I imagine that all of us have dreamt, at one time or another, of the fun and power of becoming a crime-fighting superhero. Maybe it’s been decades, back in your days of reading comic books or watching the Superman or the old Batman TV shows, or during your grown-up years with all the action movies. What a thrill to to fight crime in such a good-looking outfit, complete with impervious powers. 

Well, I have discovered a perfect way to turn any one of us mild-mannered Southwest residents into a bona fide superhero. 

It all started a few months ago when graffiti punks hit our business corner at 38th and Grand. They spray painted our bus benches, our newspaper and stoplight boxes, and a few walls. 

Historically, and geographically, we haven’t had much graffiti over the years on our corner. Our neighbors to the east, closer to the interstate, certainly do and, clearly, it’s more common around my Lyndale neighborhood and as you head more north toward Downtown. 

But I hadn’t given it much attention until they hit us this spring.

This is how I discovered the thrill of becoming a superhero.
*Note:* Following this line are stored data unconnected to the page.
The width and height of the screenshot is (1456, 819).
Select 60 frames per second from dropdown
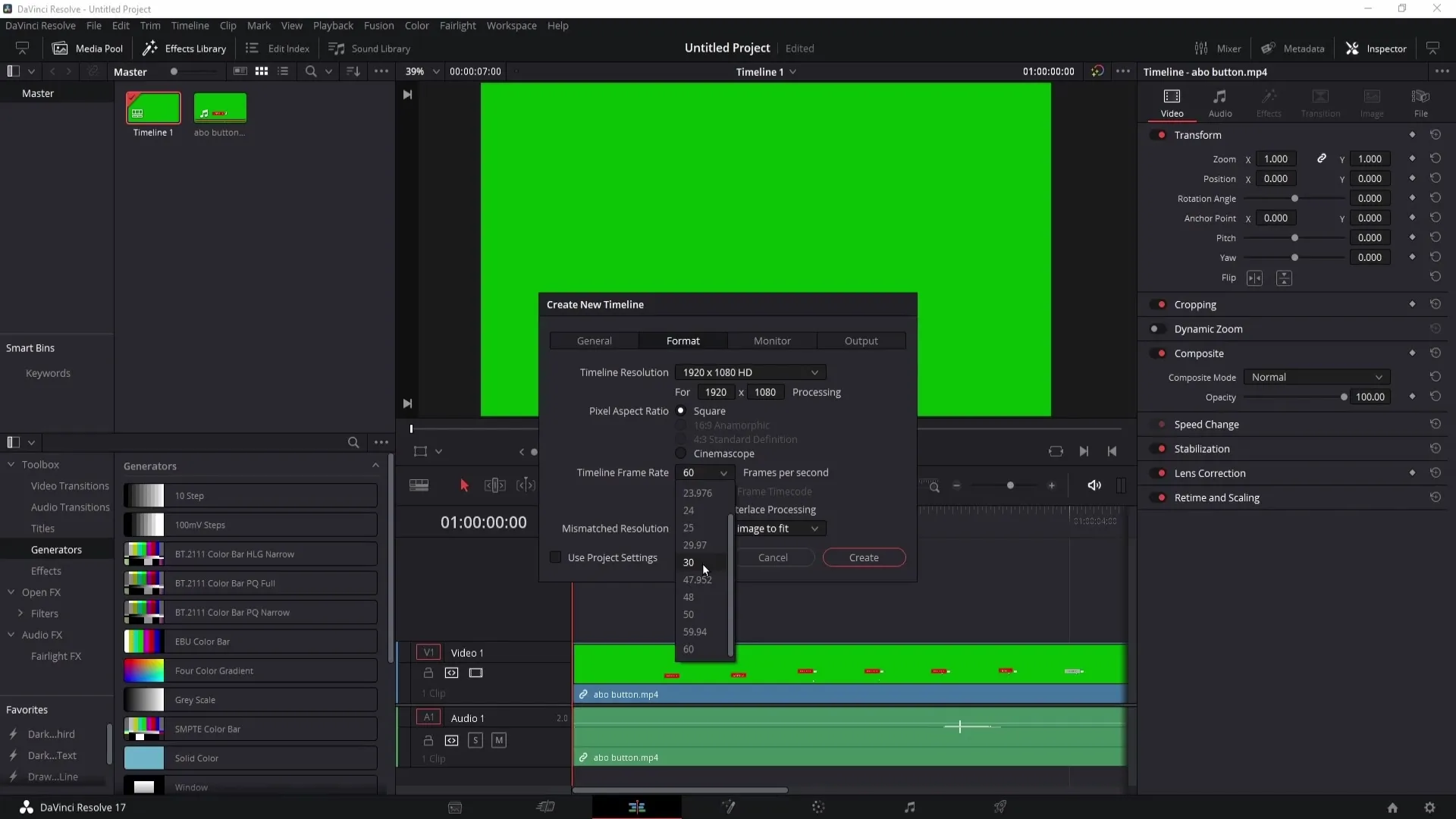[690, 648]
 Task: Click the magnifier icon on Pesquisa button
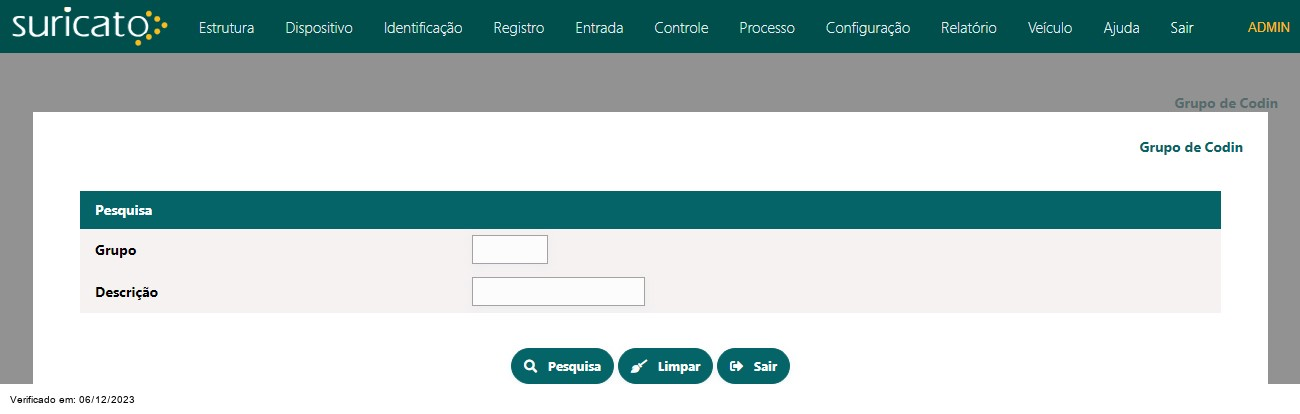(x=531, y=366)
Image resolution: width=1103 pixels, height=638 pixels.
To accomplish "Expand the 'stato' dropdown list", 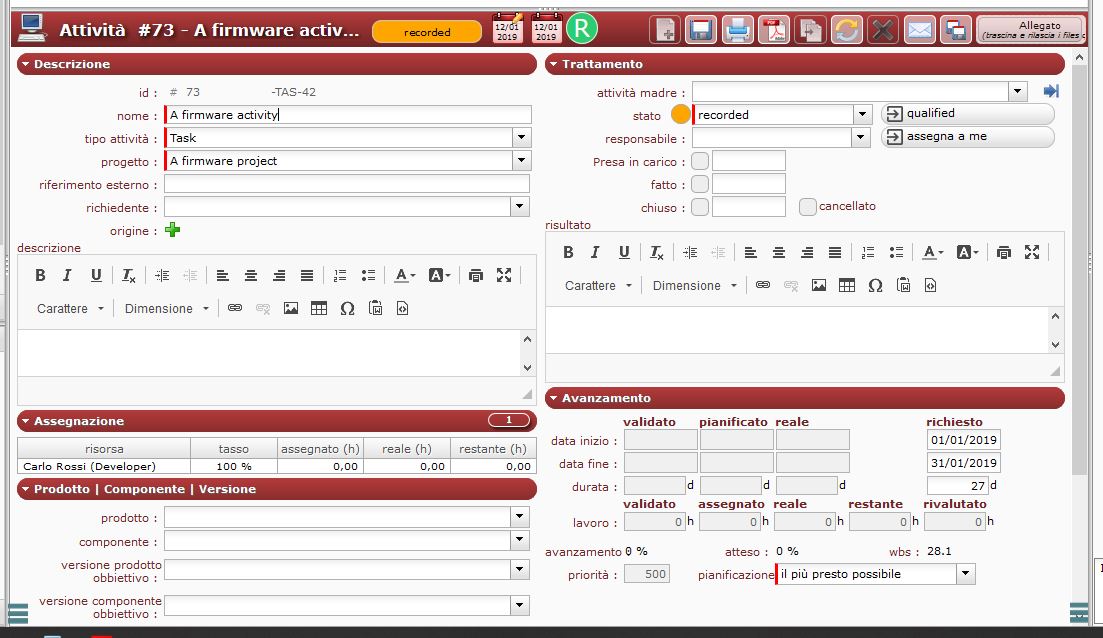I will pyautogui.click(x=862, y=115).
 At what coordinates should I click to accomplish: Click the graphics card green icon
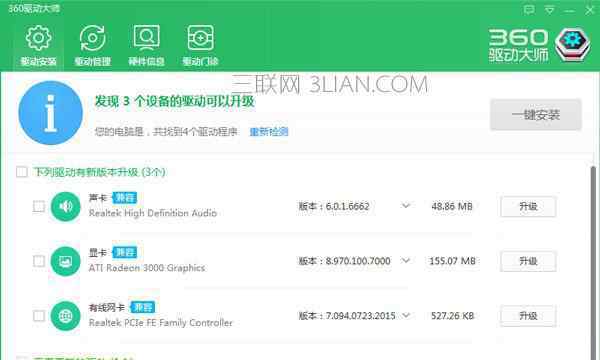point(65,261)
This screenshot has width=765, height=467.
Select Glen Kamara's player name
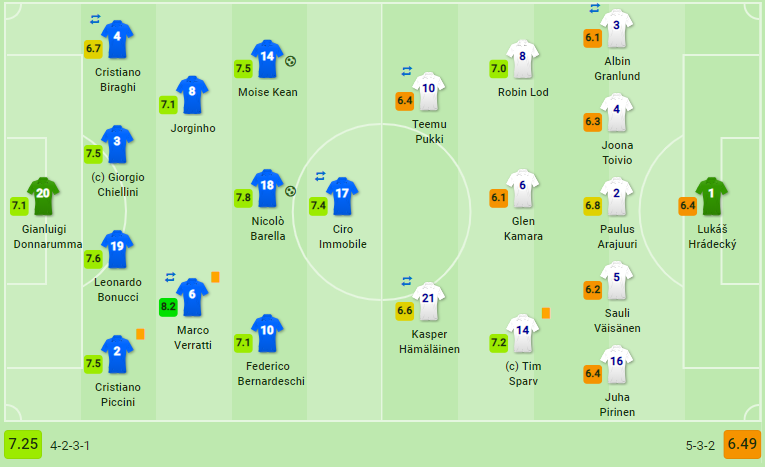click(x=521, y=229)
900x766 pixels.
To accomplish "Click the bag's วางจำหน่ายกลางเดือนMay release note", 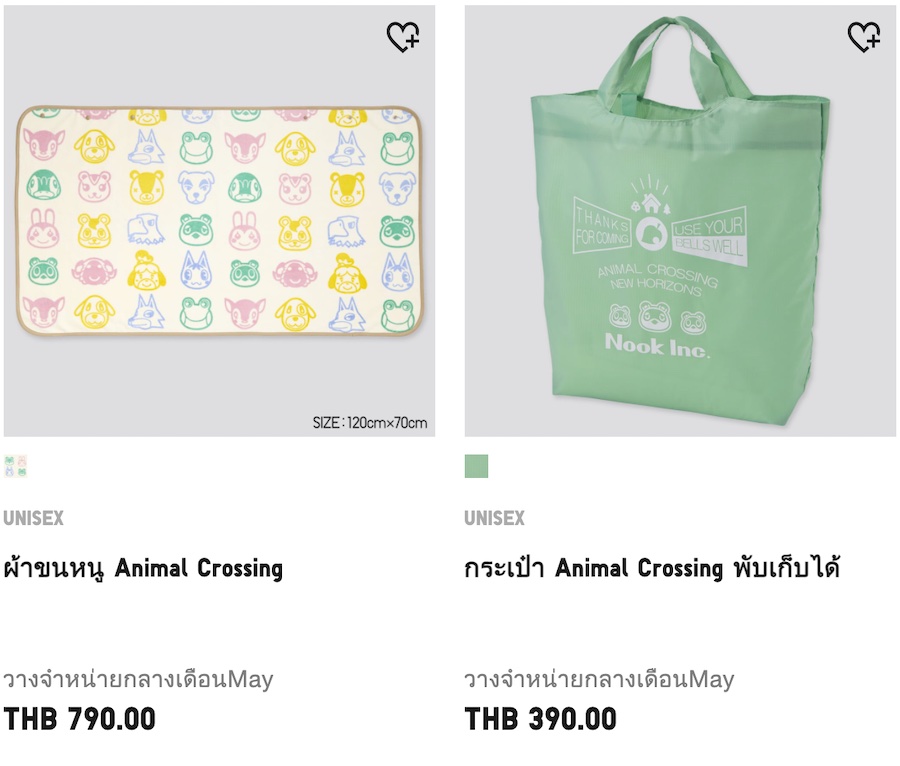I will click(x=599, y=679).
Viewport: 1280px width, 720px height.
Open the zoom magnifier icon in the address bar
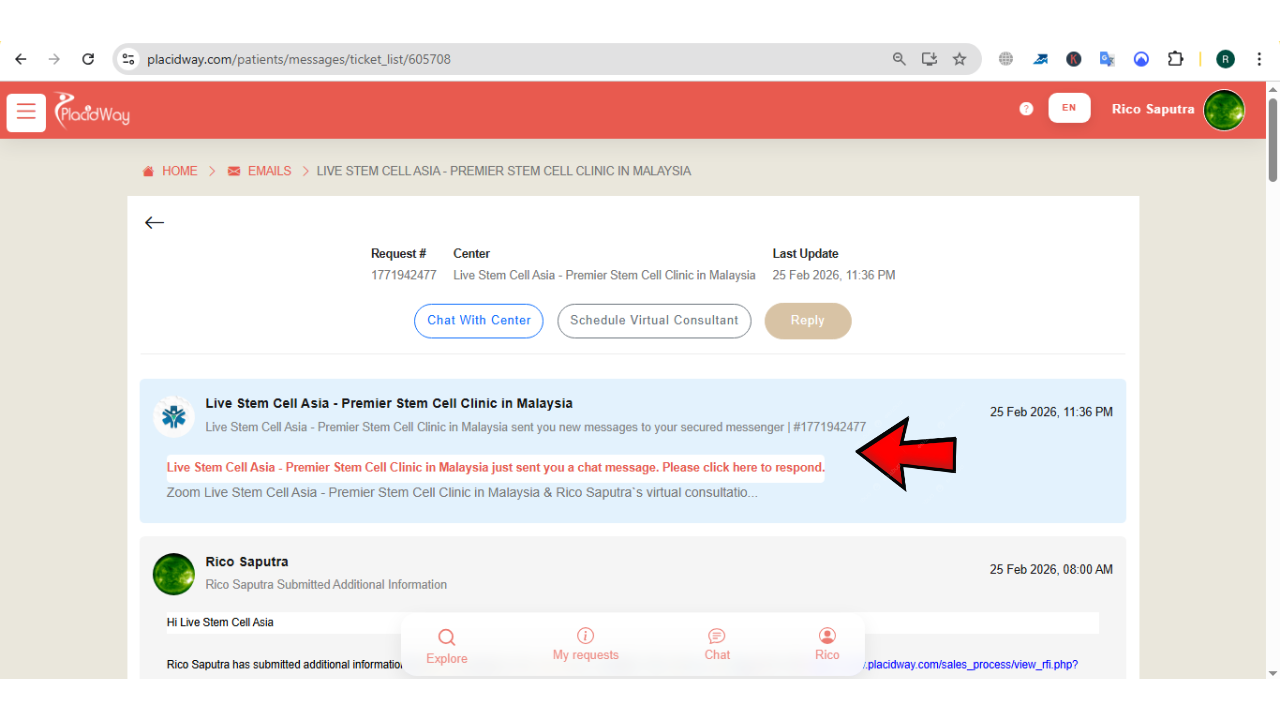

Once I learned how easy it was to clean up the graffiti on my corner, I started carrying the removal supplies in the trunk of my car. 

Now as I drive around my neighborhood, I’ll just stop and clean up graffiti I spot on non-windy days. There is something surprisingly empowering, and fun, about wiping out all traces of the bad guys with a spray bottle and a rag. You should try it. If it’s windy or you don’t feel like stopping yourself, you can use your handy cell phone to battle the graffiti crime just as easily.

When the graffiti is on public property, you can call it in, report the details and ensure the city will dispatch a crew to clean it up. Start by calling 311 to report it. There’s a special extension built into the 311 system for reporting graffiti. When you call it in, they’d like to know the exact location, the date you think it appeared, and a description of the symbols and words, as well as the color of the paint. They then send the report to the Minneapolis Clean City Services Graffiti team who will come take a photo of it and clean it up. (In May, the average cleanup time took five days.)   

I didn’t realize how easy this was, nor did I realize that the city doesn’t clean up graffiti, except for the occasional “sweeps,” unless it gets called in. If the graffiti is on your property, you’re responsible for its removal, but the city would like to get the report and photograph the graffiti before you remove it.

Some people may believe that graffiti isn’t a big deal, but it is a powerful reflection of darker crimes and activities; and it is important to remove it as soon as it appears.  Malcolm Gladwell writes about the importance of countering graffiti in his great book, “The Tipping Point,” wherein he explains that graffiti is a small expression of disorder that invites more serious crimes. 

So with this pretty simple response, we can become the superheros we’ve dreamed of.  You  only need three things: a cell phone (think of it as the “bat phone” direct to Commissioner Gordon), a big ziplock baggie to keep in the trunk of your car with rags, a scrubby sponge, a pair of neoprene rubber gloves from the hardware store, and a bottle of graffiti remover (available free to every Minneapolis citizen at all the Minneapolis fire stations) and of course, your own cape to wear.

Terre Thomas has lived in the Lyndale neighborhood for 17 years and owns Fairy Godmother, a gift shop in the Kingfield neighborhood.